- _Work required_
Transcribe every record exactly, omitting none.

##### Input for this task

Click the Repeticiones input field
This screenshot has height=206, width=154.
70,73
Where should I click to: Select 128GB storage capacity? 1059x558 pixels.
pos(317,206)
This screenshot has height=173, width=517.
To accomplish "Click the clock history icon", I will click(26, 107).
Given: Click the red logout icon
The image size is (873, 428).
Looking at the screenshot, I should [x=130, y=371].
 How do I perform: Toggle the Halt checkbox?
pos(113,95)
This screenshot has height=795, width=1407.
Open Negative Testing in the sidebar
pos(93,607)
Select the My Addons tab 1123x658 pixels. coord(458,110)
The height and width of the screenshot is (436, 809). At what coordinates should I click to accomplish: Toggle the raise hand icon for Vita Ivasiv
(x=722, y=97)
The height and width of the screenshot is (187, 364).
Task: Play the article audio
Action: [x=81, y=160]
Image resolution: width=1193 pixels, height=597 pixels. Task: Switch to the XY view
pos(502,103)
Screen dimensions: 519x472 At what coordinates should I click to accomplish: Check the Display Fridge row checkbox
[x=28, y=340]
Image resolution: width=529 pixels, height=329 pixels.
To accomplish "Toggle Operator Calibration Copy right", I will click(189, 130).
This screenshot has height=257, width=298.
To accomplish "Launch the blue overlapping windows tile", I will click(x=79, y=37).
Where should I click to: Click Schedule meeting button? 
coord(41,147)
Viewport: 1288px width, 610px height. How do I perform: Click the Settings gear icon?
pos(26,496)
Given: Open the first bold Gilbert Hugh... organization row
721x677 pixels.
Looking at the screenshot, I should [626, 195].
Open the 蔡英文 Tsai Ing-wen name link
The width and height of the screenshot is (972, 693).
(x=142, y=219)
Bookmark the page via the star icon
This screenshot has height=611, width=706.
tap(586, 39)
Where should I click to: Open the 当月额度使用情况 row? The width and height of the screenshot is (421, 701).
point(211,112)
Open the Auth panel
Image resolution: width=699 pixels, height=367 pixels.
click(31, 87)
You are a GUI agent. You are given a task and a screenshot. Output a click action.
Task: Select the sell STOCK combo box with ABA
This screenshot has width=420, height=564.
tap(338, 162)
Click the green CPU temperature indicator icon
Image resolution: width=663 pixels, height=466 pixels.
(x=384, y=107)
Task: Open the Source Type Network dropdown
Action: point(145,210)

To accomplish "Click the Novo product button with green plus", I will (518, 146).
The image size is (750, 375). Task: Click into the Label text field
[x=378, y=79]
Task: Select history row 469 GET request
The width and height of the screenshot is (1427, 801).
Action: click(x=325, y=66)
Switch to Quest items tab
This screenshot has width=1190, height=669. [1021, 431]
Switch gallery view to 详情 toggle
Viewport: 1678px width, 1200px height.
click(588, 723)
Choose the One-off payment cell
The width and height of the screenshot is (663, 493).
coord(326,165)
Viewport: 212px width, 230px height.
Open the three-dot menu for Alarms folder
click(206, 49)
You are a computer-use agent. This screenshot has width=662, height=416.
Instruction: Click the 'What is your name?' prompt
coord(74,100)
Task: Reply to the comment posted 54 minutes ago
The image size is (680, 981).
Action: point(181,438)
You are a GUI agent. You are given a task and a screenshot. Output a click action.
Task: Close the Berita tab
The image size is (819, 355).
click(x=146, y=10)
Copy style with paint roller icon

##########

- _Answer box_
Click the Repeticiones input field
This screenshot has height=206, width=154.
70,73
Where should I click to: Select 128GB storage capacity? 1059x558 pixels.
pos(317,206)
This screenshot has height=173, width=517.
To accomplish "Click the clock history icon", I will click(26, 107).
Given: Click the red logout icon
The image size is (873, 428).
Looking at the screenshot, I should [x=130, y=371].
 How do I perform: Toggle the Halt checkbox?
pos(113,95)
This screenshot has height=795, width=1407.
Open Negative Testing in the sidebar
pos(93,607)
Select the My Addons tab 1123x658 pixels. coord(458,110)
The height and width of the screenshot is (436, 809). At what coordinates should I click to accomplish: Toggle the raise hand icon for Vita Ivasiv
(x=722, y=97)
The height and width of the screenshot is (187, 364).
Task: Play the article audio
Action: [x=81, y=160]
Image resolution: width=1193 pixels, height=597 pixels. Task: Switch to the XY view
pos(502,103)
Screen dimensions: 519x472 At what coordinates should I click to accomplish: Check the Display Fridge row checkbox
[x=28, y=340]
Image resolution: width=529 pixels, height=329 pixels.
To accomplish "Toggle Operator Calibration Copy right", I will click(189, 130).
This screenshot has height=257, width=298.
To accomplish "Launch the blue overlapping windows tile", I will click(x=79, y=37).
Where should I click to: Click Schedule meeting button? 
coord(41,147)
Viewport: 1288px width, 610px height. How do I perform: Click the Settings gear icon?
pos(26,496)
Given: Open the first bold Gilbert Hugh... organization row
721x677 pixels.
Looking at the screenshot, I should [626, 195].
Open the 蔡英文 Tsai Ing-wen name link
The width and height of the screenshot is (972, 693).
(x=142, y=219)
Bookmark the page via the star icon
This screenshot has height=611, width=706.
tap(586, 39)
Where should I click to: Open the 当月额度使用情况 row? The width and height of the screenshot is (421, 701).
point(211,112)
Open the Auth panel
Image resolution: width=699 pixels, height=367 pixels.
click(31, 87)
You are a GUI agent. You are given a task and a screenshot. Output a click action.
Task: Select the sell STOCK combo box with ABA
This screenshot has width=420, height=564.
tap(338, 162)
Click the green CPU temperature indicator icon
Image resolution: width=663 pixels, height=466 pixels.
(x=384, y=107)
Task: Open the Source Type Network dropdown
Action: point(145,210)

To accomplish "Click the Novo product button with green plus", I will (518, 146).
The image size is (750, 375). Task: Click into the Label text field
[x=378, y=79]
Task: Select history row 469 GET request
The width and height of the screenshot is (1427, 801).
Action: click(x=325, y=66)
Switch to Quest items tab
This screenshot has width=1190, height=669. [1021, 431]
Switch gallery view to 详情 toggle
Viewport: 1678px width, 1200px height.
click(588, 723)
Choose the One-off payment cell
The width and height of the screenshot is (663, 493).
coord(326,165)
Viewport: 212px width, 230px height.
Open the three-dot menu for Alarms folder
click(206, 49)
You are a computer-use agent. This screenshot has width=662, height=416.
Instruction: Click the 'What is your name?' prompt
coord(74,100)
Task: Reply to the comment posted 54 minutes ago
The image size is (680, 981).
Action: point(181,438)
You are a GUI agent. You are given a task and a screenshot. Output a click action.
Task: Close the Berita tab
The image size is (819, 355).
click(x=146, y=10)
Copy style with paint roller icon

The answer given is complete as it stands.